▶ **What the exercise asks**: Only the lines below from the one that holds "The height and width of the screenshot is (575, 706)." through the one that holds "Task: Choose the 20h > 23h time slot" should appear in the answer, copied exactly, end lines included and pictures omitted.

=== Dataset content ===

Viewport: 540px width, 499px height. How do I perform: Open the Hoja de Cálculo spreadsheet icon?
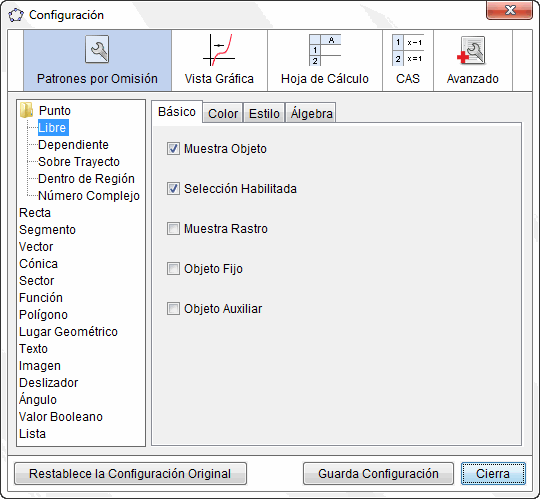[325, 50]
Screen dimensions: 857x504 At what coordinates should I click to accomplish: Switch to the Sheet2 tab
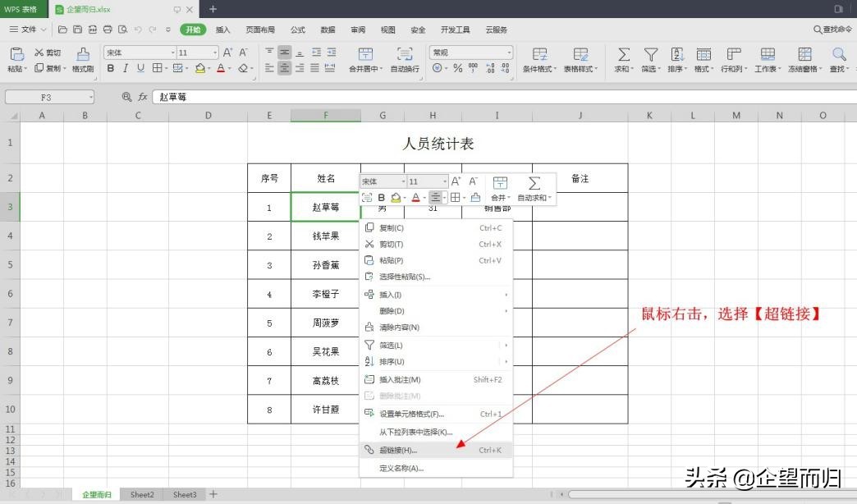141,494
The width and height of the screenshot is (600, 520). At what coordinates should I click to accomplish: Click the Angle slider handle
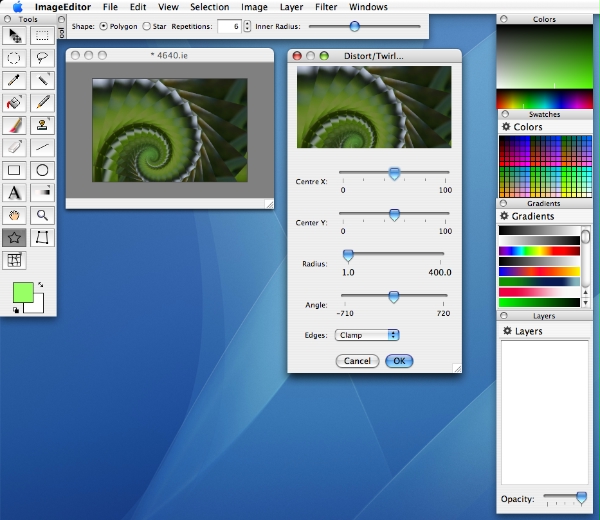click(393, 296)
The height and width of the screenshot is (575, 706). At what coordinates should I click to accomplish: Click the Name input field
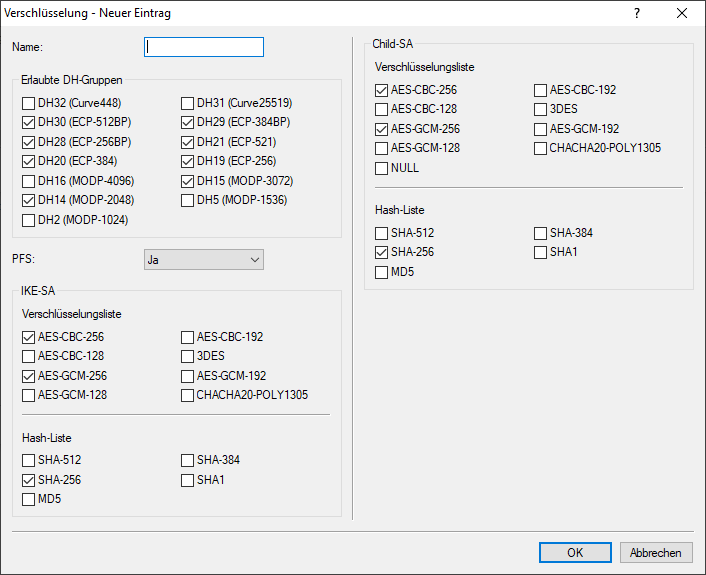(204, 47)
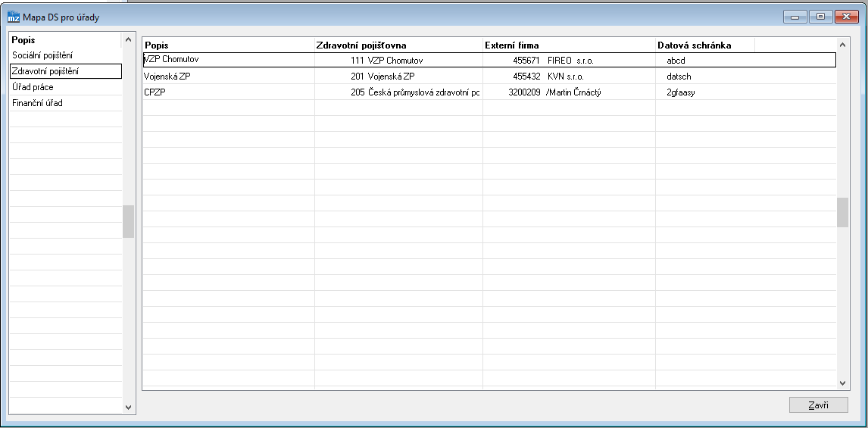Click the Externí firma column header
Viewport: 868px width, 428px height.
[x=569, y=45]
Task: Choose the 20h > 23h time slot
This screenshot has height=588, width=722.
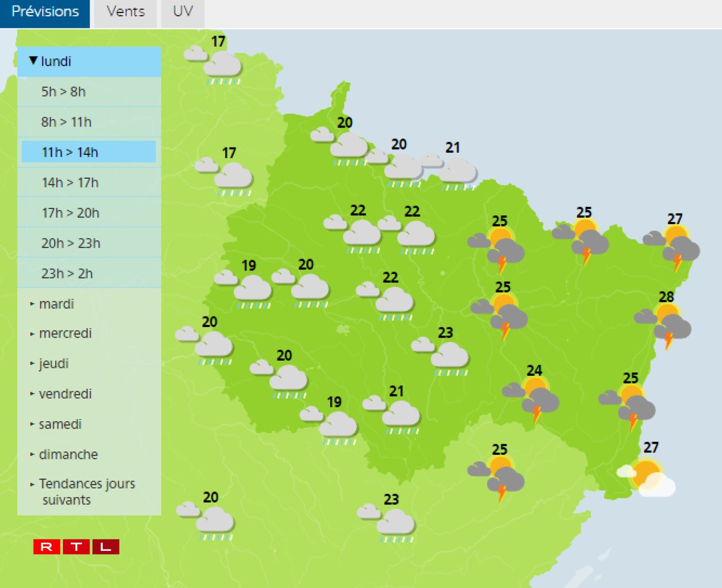Action: [x=71, y=243]
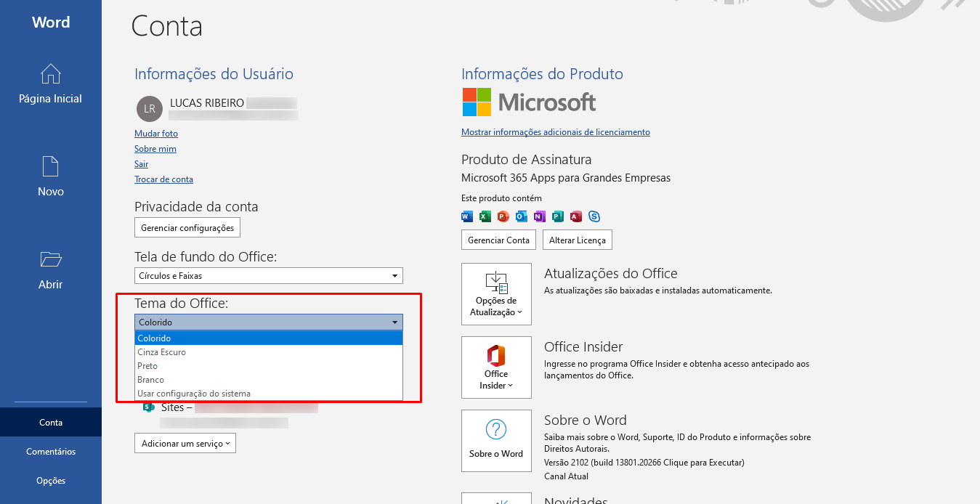Pick Usar configuração do sistema option

(x=194, y=394)
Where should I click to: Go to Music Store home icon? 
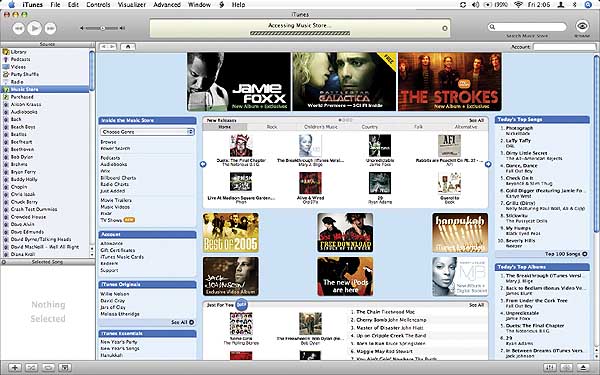click(128, 47)
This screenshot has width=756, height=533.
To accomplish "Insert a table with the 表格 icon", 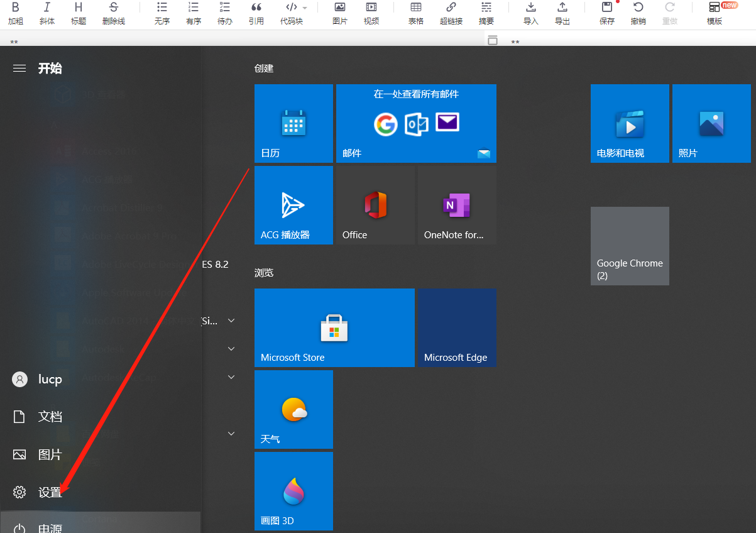I will coord(415,14).
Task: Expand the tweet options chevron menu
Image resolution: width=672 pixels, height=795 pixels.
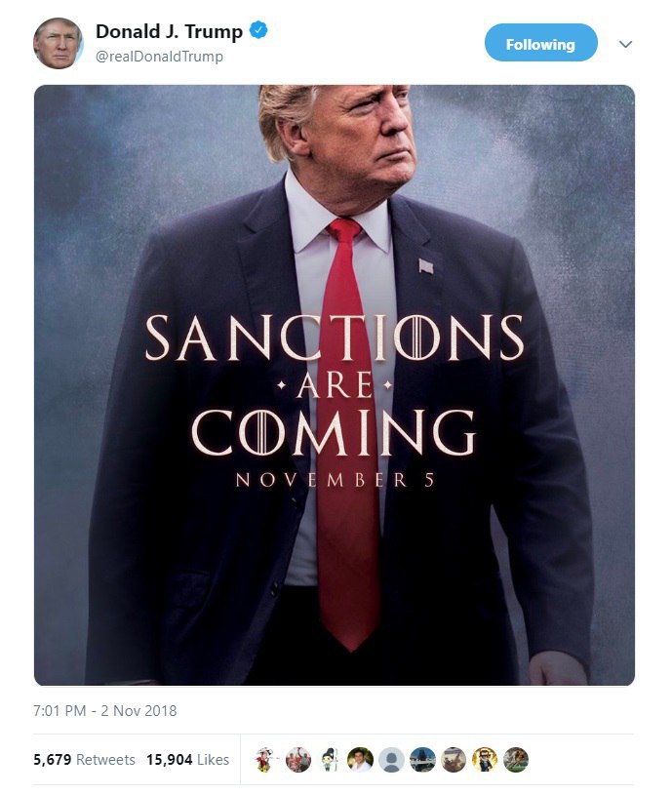Action: point(626,44)
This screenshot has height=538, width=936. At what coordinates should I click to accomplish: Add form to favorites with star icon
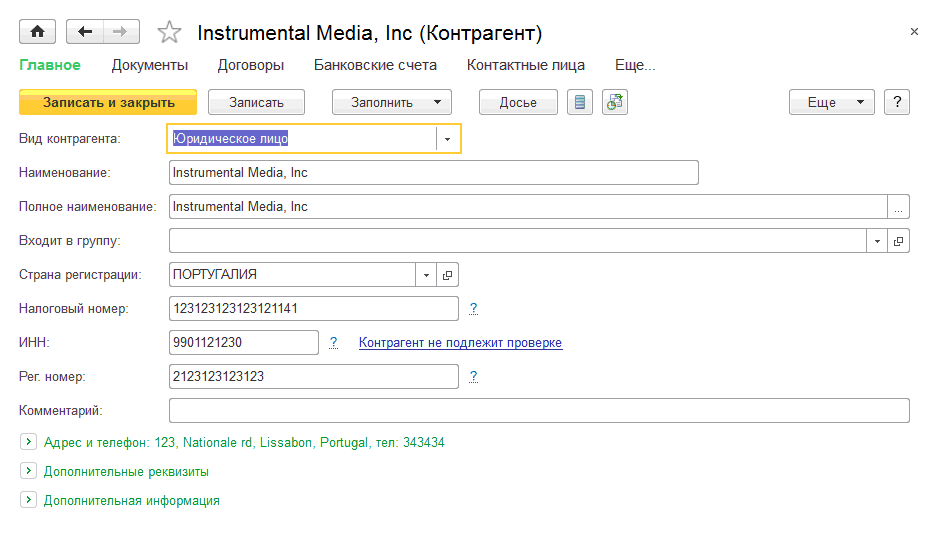(x=170, y=33)
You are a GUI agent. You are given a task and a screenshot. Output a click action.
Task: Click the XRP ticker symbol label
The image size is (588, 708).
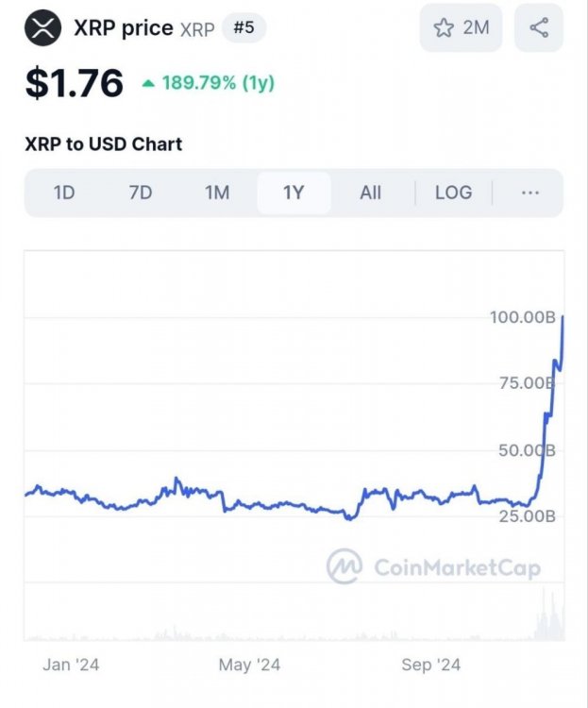pos(197,29)
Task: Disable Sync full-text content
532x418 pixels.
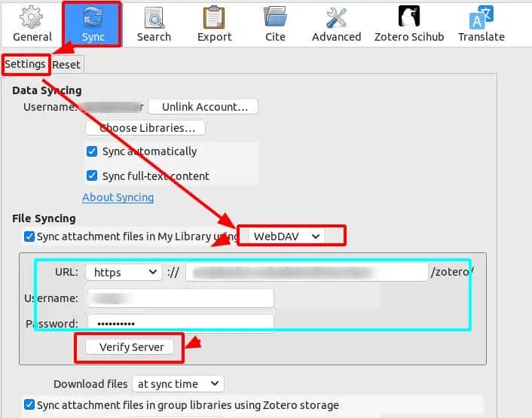Action: 93,176
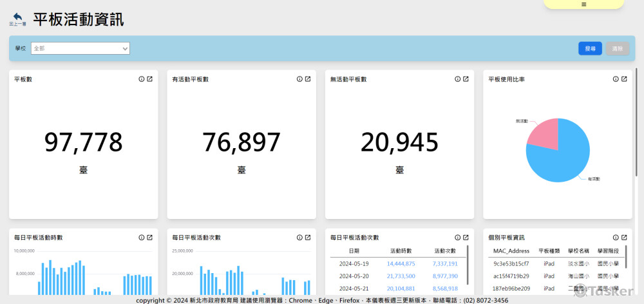Open info icon on 平板數 card
644x304 pixels.
click(141, 79)
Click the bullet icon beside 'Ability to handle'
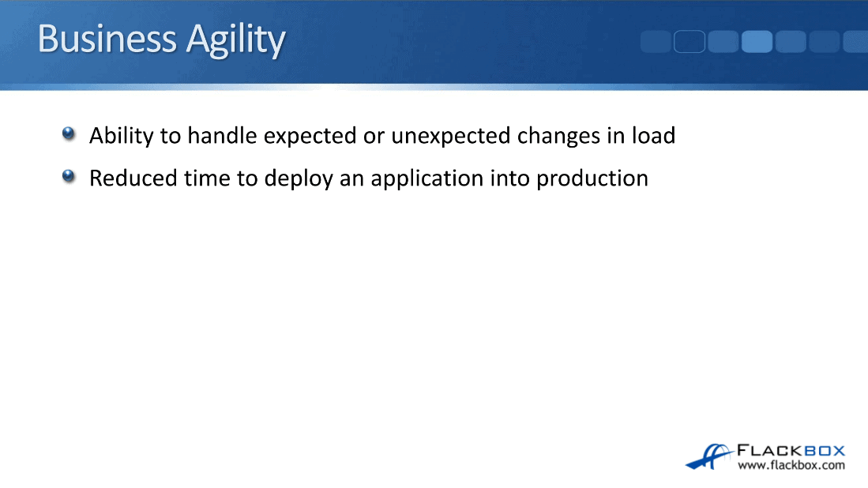The height and width of the screenshot is (488, 868). click(x=70, y=134)
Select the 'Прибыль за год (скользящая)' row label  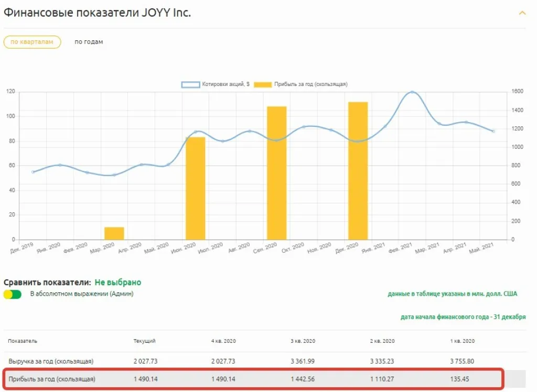(52, 378)
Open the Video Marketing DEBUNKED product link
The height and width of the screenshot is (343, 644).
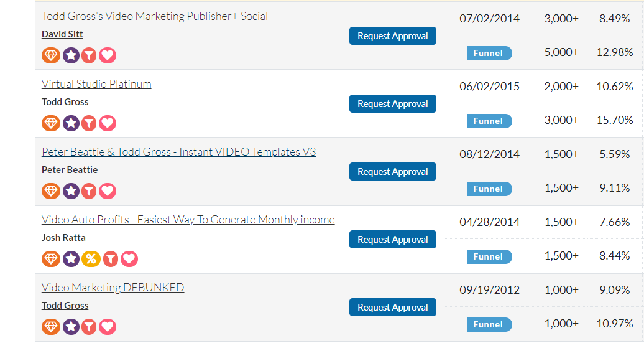pos(113,288)
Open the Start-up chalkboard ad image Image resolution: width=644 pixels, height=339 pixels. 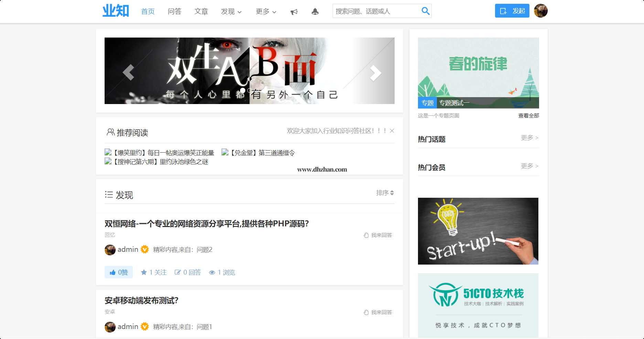tap(478, 231)
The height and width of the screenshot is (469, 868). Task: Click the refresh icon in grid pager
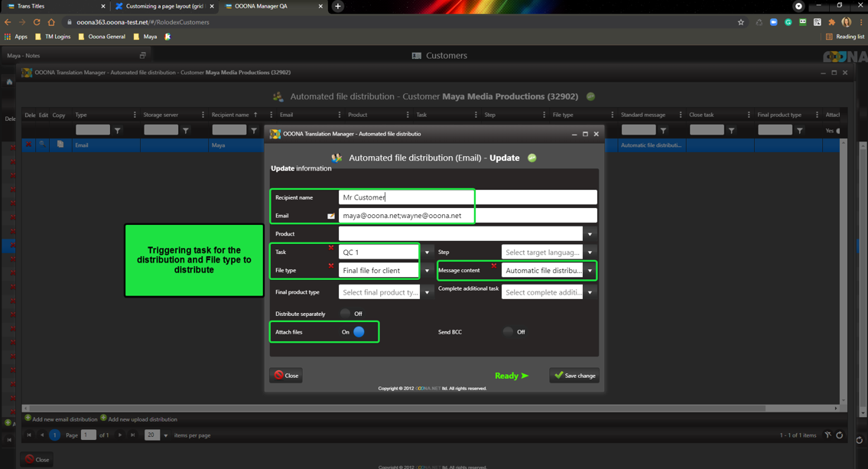[839, 435]
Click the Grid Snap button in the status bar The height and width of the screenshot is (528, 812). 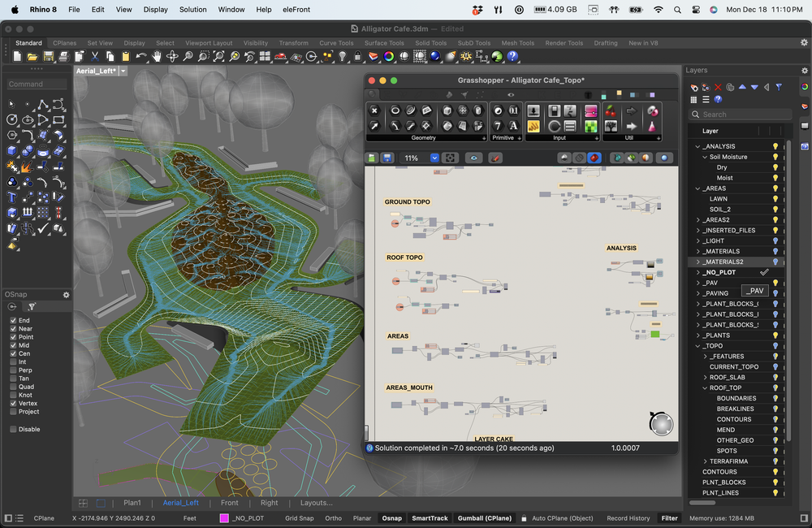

===

▶ **Solution to the exercise**:
The height and width of the screenshot is (575, 706). At what coordinates should I click to accomplish: Click the Name input field
(204, 47)
Click the Externí firma column header
Viewport: 868px width, 428px height.
[x=569, y=45]
Task: Choose the 20h > 23h time slot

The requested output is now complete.